Reformasi Peng

Indonesien erlebt die schwersten Unruhen seit dem Rücktritt Suhartos. Aber die Stellung der Armee bleibt vorerst unangetastet

In Indonesien hat sich nichts geändert - meint einer, der es wissen muß: Ex-Präsident, Kohl-Freund und Diktator im Ruhestand Suharto. Er sei im Mai dieses Jahres nach 32 Jahren an der Staatsspitze zurückgetreten, um "weiteres Blutvergießen zu vermeiden" und nun gehe es weiter, beklagte er sich bei der indonesischen Nachrichtenagentur Antara.

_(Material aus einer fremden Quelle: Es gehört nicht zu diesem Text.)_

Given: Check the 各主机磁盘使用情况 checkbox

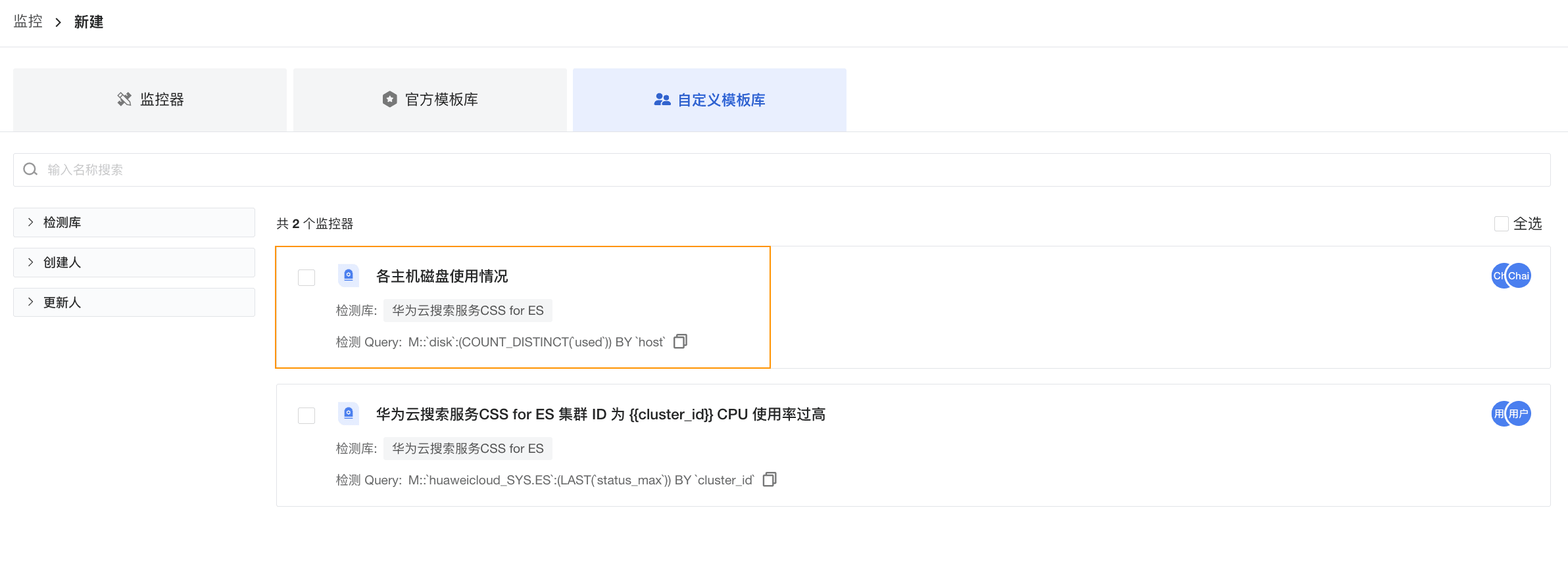Looking at the screenshot, I should 306,277.
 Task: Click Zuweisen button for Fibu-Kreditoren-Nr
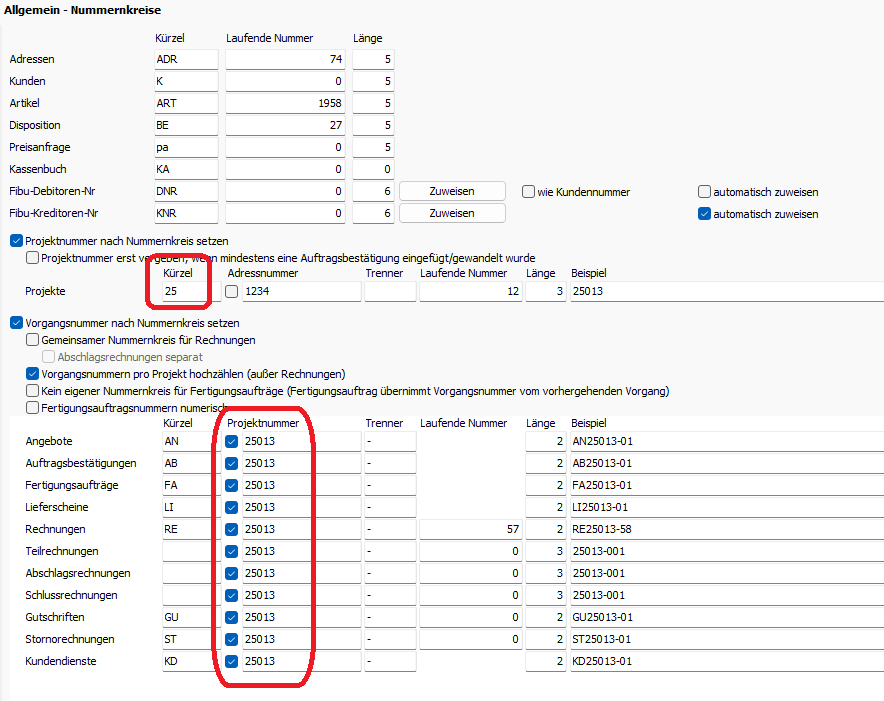(x=452, y=213)
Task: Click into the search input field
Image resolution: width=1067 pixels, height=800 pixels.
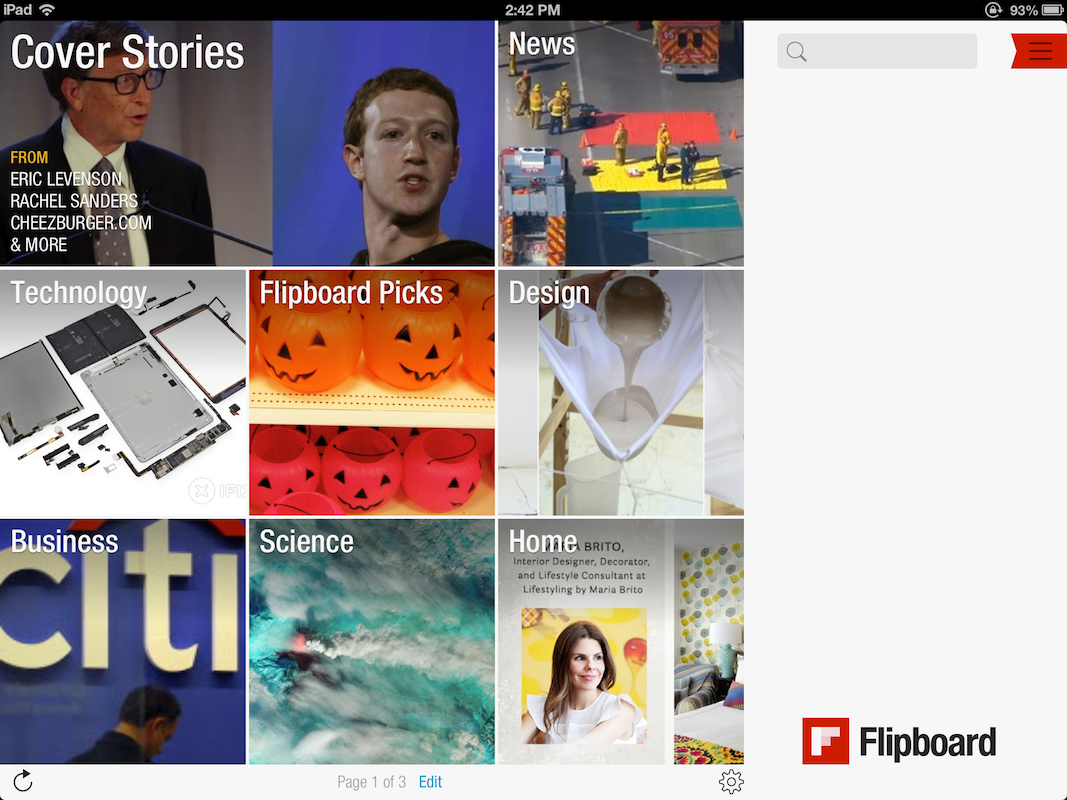Action: 877,51
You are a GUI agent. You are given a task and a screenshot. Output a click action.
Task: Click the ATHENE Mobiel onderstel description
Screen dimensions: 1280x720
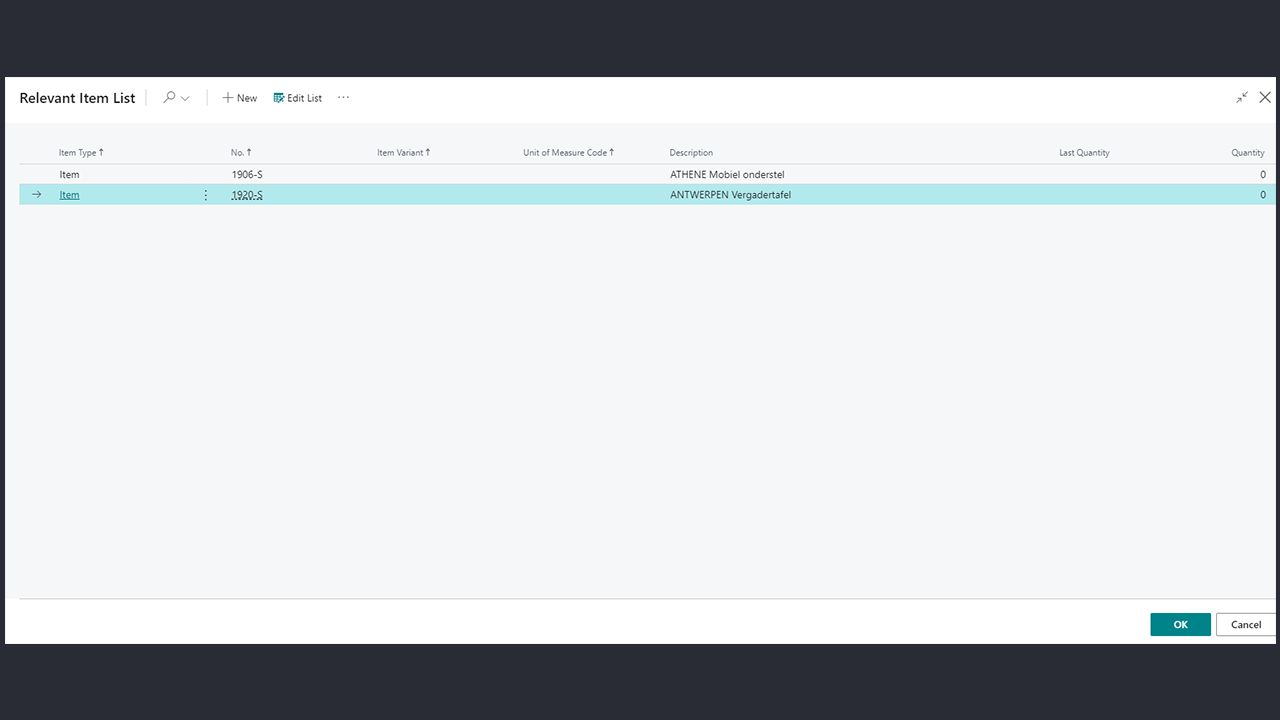pos(727,175)
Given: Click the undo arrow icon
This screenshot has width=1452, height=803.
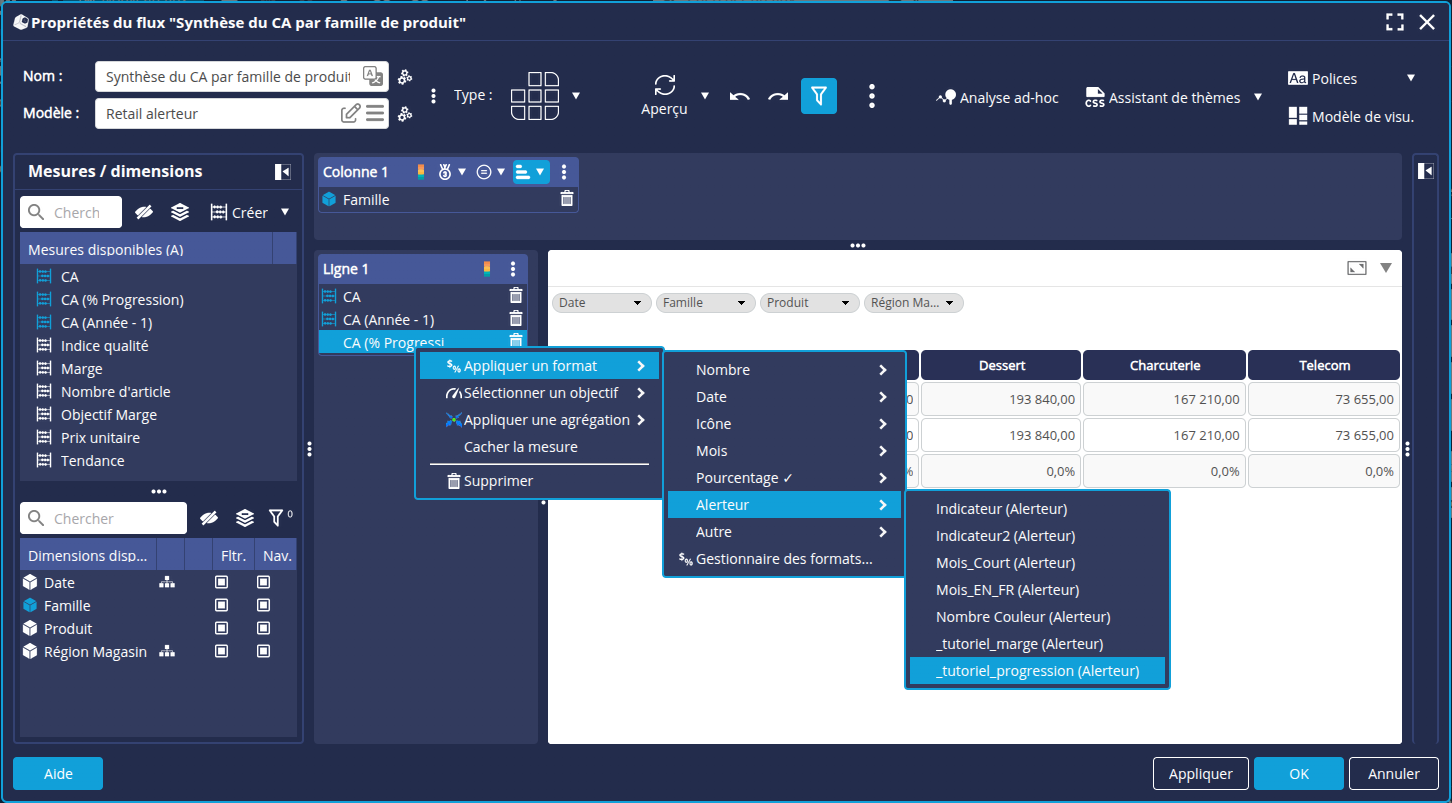Looking at the screenshot, I should [x=739, y=96].
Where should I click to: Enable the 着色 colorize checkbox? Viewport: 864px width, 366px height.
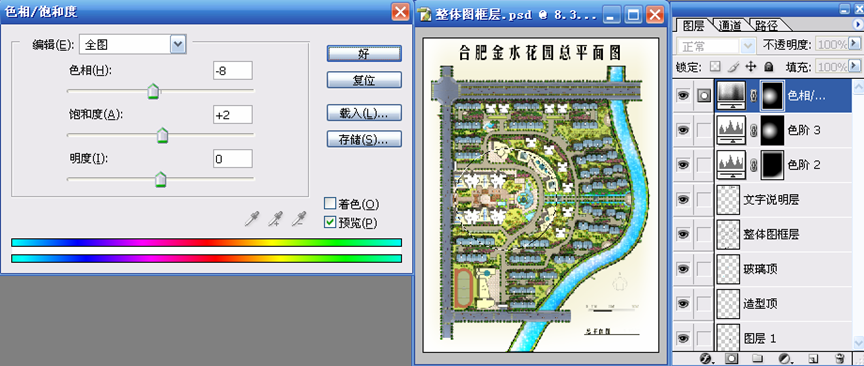(x=330, y=204)
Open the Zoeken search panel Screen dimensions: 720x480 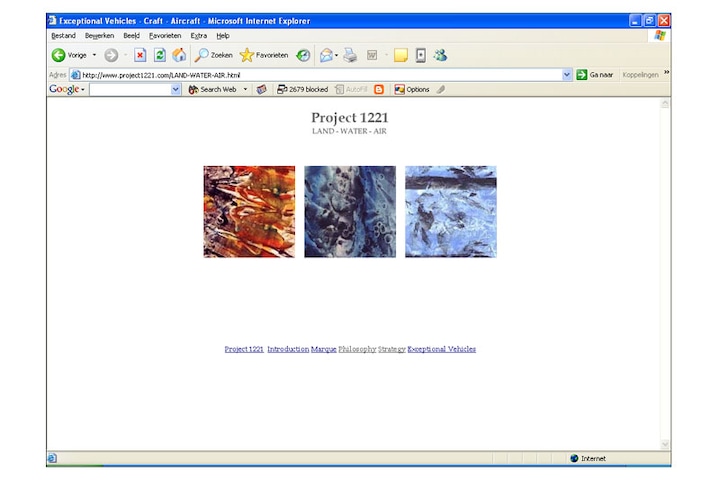click(x=213, y=55)
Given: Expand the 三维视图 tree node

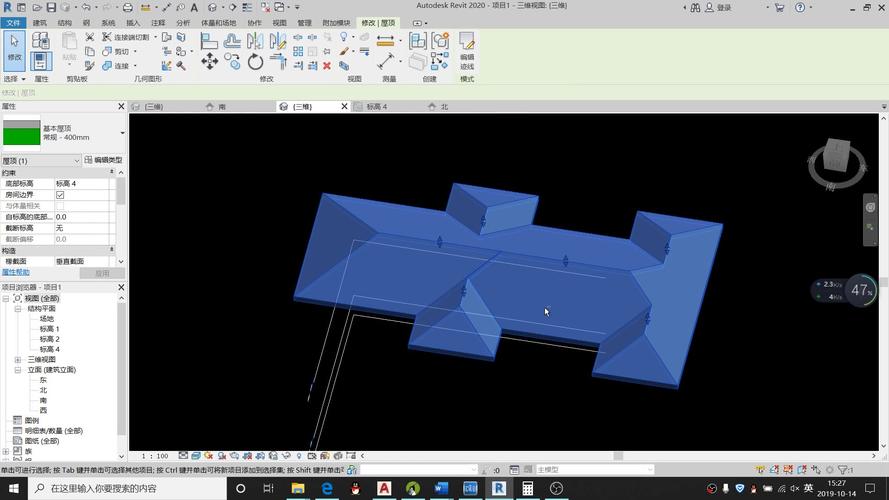Looking at the screenshot, I should coord(18,360).
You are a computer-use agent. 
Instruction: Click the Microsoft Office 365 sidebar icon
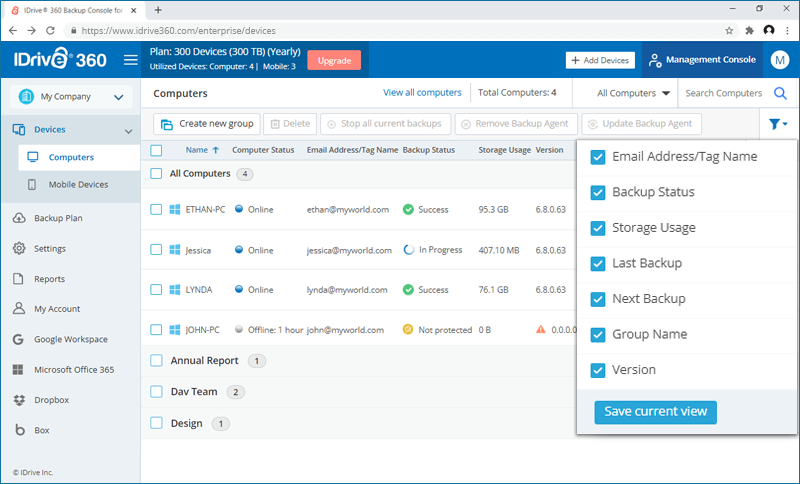(19, 369)
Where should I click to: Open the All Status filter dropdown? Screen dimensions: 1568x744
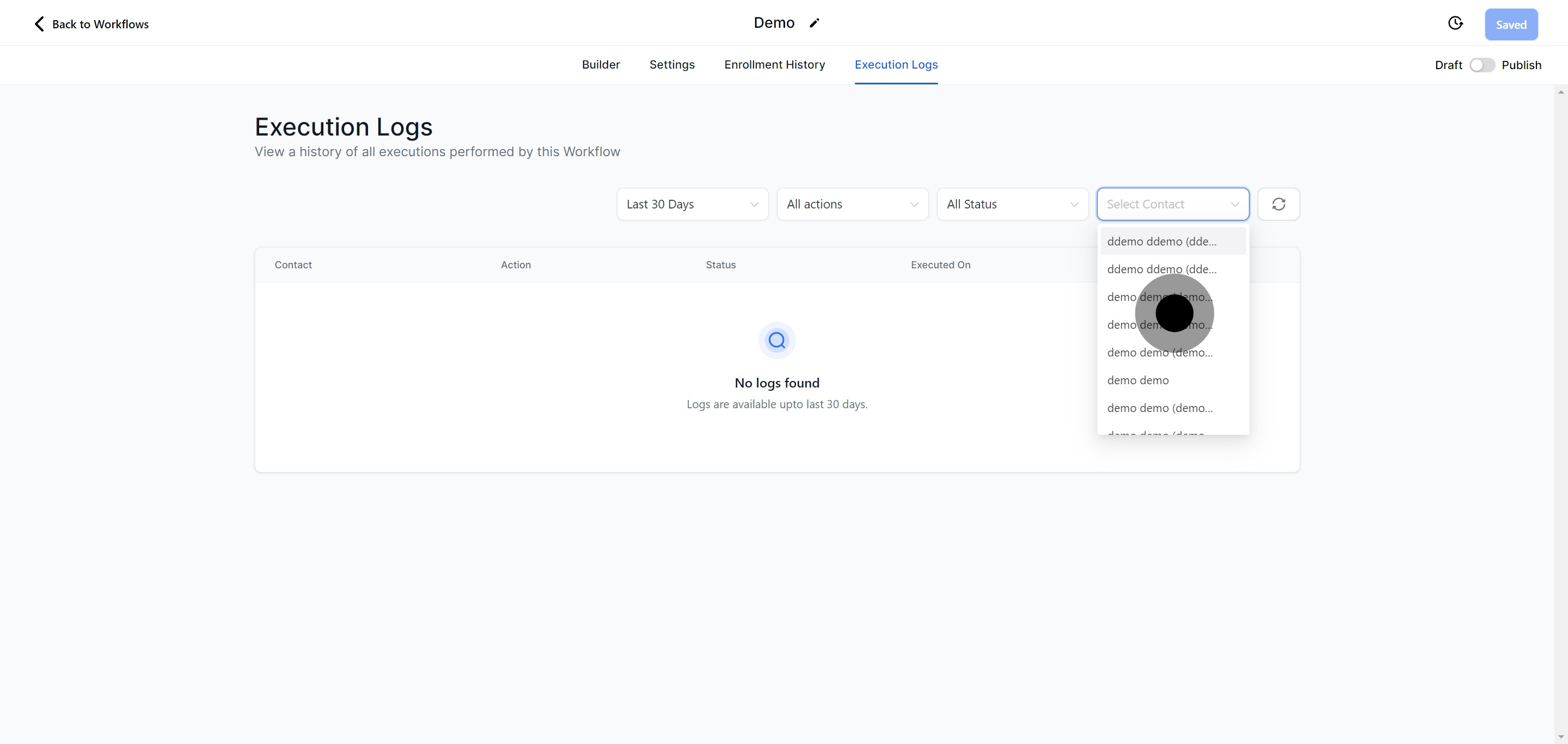[x=1012, y=205]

Mindestens 16 Tote und 150 Schwerverletzte wurden in der vergangenen Woche in der Hauptstadt Jakarta gezählt - die meisten Verletzten waren von Gummigeschossen getroffen, von Panzerfahrzeugen angefahren oder von "Ordnungshütern" und Bürgerwehren zusammengeschlagen worden. Zehntausende - anfangs überwiegend Studenten, denen sich im Verlauf der Unruhen immer mehr Jugendliche und Bewohner der Slums anschlossen - waren auf die Straße gegangen, um gegen die Sitzung der Beratenden Volksversammlung zu protestieren. Dabei durchbrachen sie Straßensperren, griffen eine Polizeiwache an, warfen mit Steinen und Molotowcocktails, errichteten Straßenbarrikaden aus brennenden Autos und plünderten Geschäfte.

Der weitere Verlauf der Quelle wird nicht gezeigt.